## Complete the following
(1) In the Nikon DSLR discussion, who started the thread and on what date?
(2) Reproduce the Nikon DSLR discussion word for word, from "Ah, Heimbrandt, the" down to "definitely weren't D600s?".

-- Begin Document excerpt --

Which Nikon DSLR would you recommend for me?

Discussion in 'Nikon' started by rexmarriott, May 16, 2018.

  1. I used them a while back (though not for anything big) and didn't have any problems. I've also used and been happy with Aperture, Cameraworld, Dale and LCE. Ffordes, Harrison, Mifsuds, Wex, and Park, etc. also have good reputations.
    mike_halliwell likes this.
  2. NX2 works with my Df NEF. I think the Df was introduced after the D800/D800E right?
  3. Andrew, let me elaborate on what I meant with image quality. If you look at Photonstophoto’s chart showing photographic dynamic range versus ISO, the difference (in percentage) is higher to the D800E’s advantage on the higher end of the scale (ISO 6 400-12 800, over that everything falls apart) than it is to the D810’s advantage at the lowest ISO settings. With that in mind look at DxOMark’s sensor score and note that (the D850 has a lower sports score than) the D810 (, which in turn) has a lower sports score than the D800E. While at DxOMark, look at the sharpness results shown for the same Nikkor lenses mounted on the D800E versus on the D810. The number of lenses that score a point or two higher on the D800E than they do on the D810 is notable. The sum of those parts was the basis for my claim that the D810 does not offer a significantly better image quality than the D800E. (I would not dispute the fact that the D810 is more refined, handles better and therefore is the better tool.)

    Off topic, comparing to the D850:
    I regularly shoot indoor dressage and showjumping and clearly noted the difference in noise when I compared the D800E to the D850. (I know that for indoors sports, the D4S or D5 would be the logical choice, but they are different animals in all other aspects and well above the OP’s budget.) The D800/E do have occasional problems getting the color temperature right, something the D850 only rarely displayed when shooting under these nightmare lights.

    I suspect Shun’s review of the D850 has been canceled, as it still has not been published and that camera has long since been returned to Nikon. Personally, I do not mind as I got to test the D850 for a week and see what is what from my perspective. I will upgrade, the D850 offers a significantly better image quality than the other D8X0X versions in a body that offers much better AF and handling. I can crop more, the AF gives me more keepers. The only downside I noted was the noise at higher ISO, even when downsampled. (Photonstophotos also indicate this). That I can live with.
    mike_halliwell likes this.
  4. Not that I'm recommending it as such, but I was looking for a modern sensor FX Nikon body to convert to IR and I was amazed at how low in price a lightly used D600 goes for. I know of the oil 'issue', but as I'm taking the poor thing to bits anyway...;)

    You could buy 2 for £1000...or some new glass....:cool:

    The main issue is FX v DX.

    What glass, specifically, do you have?

    Ah, Heimbrandt, the challenges of indoor showjumping.........:)
  5. You got oil spots from a D610? That surprises me. The D600 had an oil spot issue; the D610 is essentially a D600 with a slightly redesigned shutter that gives it an extra half fps, but also was supposed to restore the reputation of the body after the oil spot thing. Of all Nikon's cameras, I'm worried that you've seen a D610 with an oil spot, let alone two. They definitely weren't D600s?

-- End Document excerpt --
-- Begin Entries provided --

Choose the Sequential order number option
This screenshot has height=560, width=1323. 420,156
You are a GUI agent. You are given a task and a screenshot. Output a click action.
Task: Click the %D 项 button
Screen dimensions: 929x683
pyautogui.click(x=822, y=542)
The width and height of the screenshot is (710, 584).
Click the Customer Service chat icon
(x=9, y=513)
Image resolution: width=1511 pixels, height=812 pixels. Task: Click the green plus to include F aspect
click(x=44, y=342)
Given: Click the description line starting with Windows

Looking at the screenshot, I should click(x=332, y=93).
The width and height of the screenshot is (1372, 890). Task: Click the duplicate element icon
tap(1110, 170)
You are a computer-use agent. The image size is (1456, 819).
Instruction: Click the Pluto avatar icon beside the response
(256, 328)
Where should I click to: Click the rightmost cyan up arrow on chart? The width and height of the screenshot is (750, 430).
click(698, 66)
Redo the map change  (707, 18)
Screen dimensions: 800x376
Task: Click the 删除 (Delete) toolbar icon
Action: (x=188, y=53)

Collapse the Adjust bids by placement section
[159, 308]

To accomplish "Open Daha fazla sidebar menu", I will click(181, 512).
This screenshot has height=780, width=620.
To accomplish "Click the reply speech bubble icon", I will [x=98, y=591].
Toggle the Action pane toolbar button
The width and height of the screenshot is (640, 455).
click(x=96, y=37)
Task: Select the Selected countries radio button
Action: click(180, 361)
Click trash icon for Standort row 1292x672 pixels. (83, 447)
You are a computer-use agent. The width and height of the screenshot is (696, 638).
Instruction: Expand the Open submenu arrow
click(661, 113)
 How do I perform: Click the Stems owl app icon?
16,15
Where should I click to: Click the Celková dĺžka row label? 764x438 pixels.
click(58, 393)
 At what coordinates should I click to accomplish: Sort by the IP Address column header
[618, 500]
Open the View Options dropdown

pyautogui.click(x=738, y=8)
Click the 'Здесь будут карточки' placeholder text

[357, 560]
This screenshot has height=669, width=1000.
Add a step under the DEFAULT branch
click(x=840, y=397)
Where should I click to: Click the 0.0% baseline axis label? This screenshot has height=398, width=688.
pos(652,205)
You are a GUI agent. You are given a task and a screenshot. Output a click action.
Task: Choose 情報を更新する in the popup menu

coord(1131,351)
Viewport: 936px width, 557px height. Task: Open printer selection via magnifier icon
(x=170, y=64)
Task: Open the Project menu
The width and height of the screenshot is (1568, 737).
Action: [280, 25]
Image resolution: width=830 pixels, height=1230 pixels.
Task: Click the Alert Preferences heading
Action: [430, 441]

-- End Entries provided --

## Responses
(1) It was started by rexmarriott on May 16, 2018.

(2)
Ah, Heimbrandt, the challenges of indoor showjumping.........:)
  5. You got oil spots from a D610? That surprises me. The D600 had an oil spot issue; the D610 is essentially a D600 with a slightly redesigned shutter that gives it an extra half fps, but also was supposed to restore the reputation of the body after the oil spot thing. Of all Nikon's cameras, I'm worried that you've seen a D610 with an oil spot, let alone two. They definitely weren't D600s?